▶ TASK TO CARRY OUT
From the entries that follow, copy every line with the word "Select".

─── EXTRACTED ENTRIES ───

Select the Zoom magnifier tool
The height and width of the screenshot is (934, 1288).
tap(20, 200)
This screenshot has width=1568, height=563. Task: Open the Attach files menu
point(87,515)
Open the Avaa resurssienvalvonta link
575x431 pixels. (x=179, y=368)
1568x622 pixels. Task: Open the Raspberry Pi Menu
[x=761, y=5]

───
─── EXTRACTED ENTRIES ───

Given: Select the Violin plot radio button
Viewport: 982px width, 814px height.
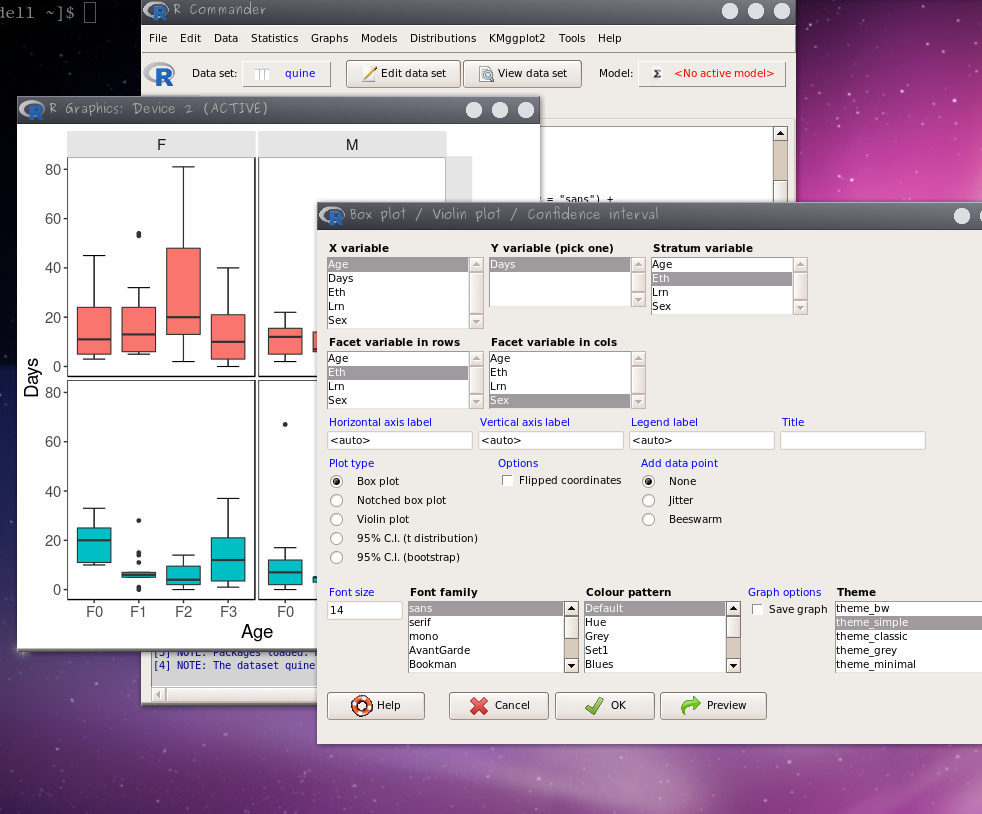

───
─── EXTRACTED ENTRIES ───

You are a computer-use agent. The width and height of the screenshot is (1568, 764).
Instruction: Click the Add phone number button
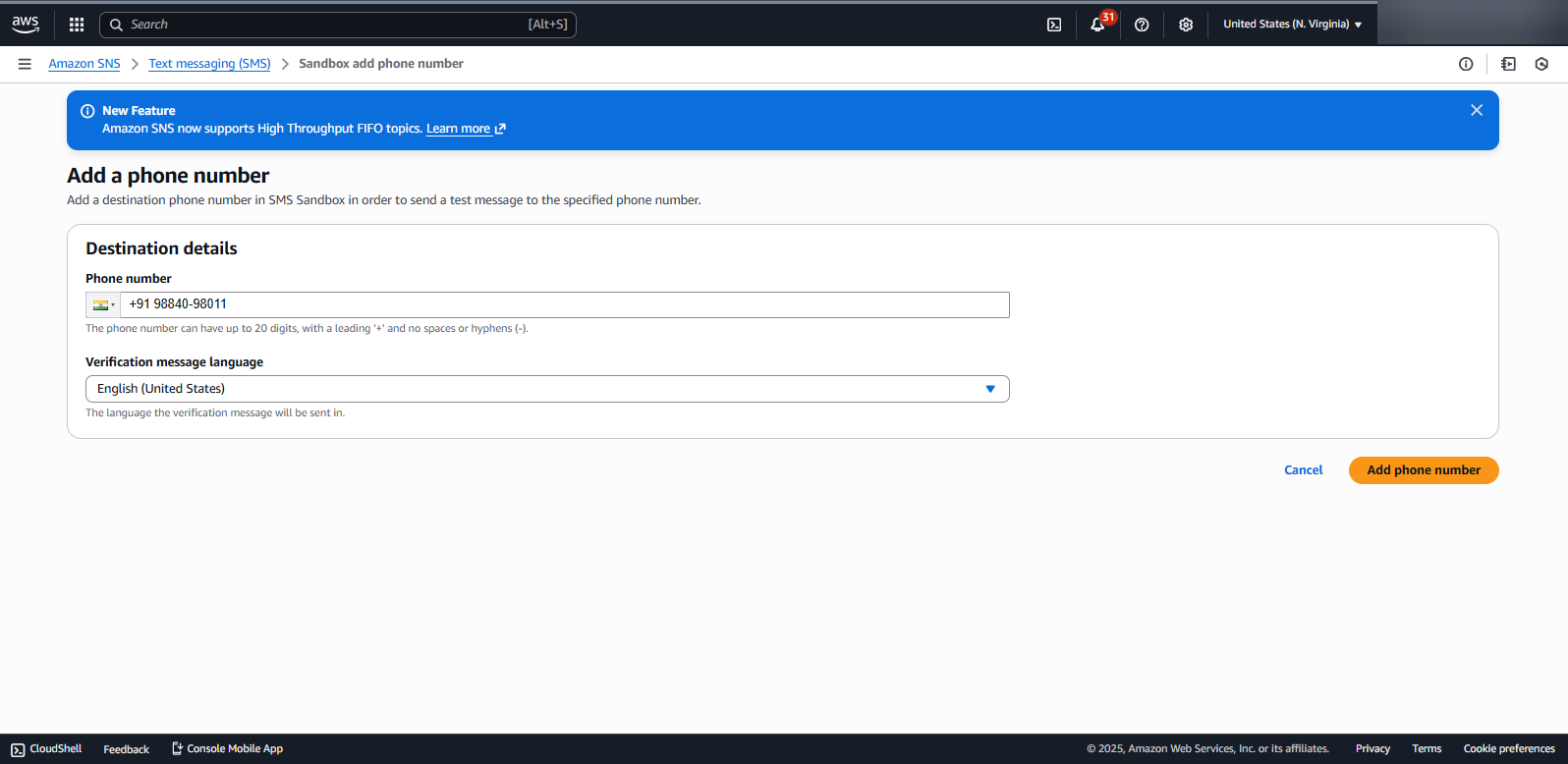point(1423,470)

───

▶ RESULT OF THIS TASK
Select the Zoom magnifier tool
Given: Select the Violin plot radio button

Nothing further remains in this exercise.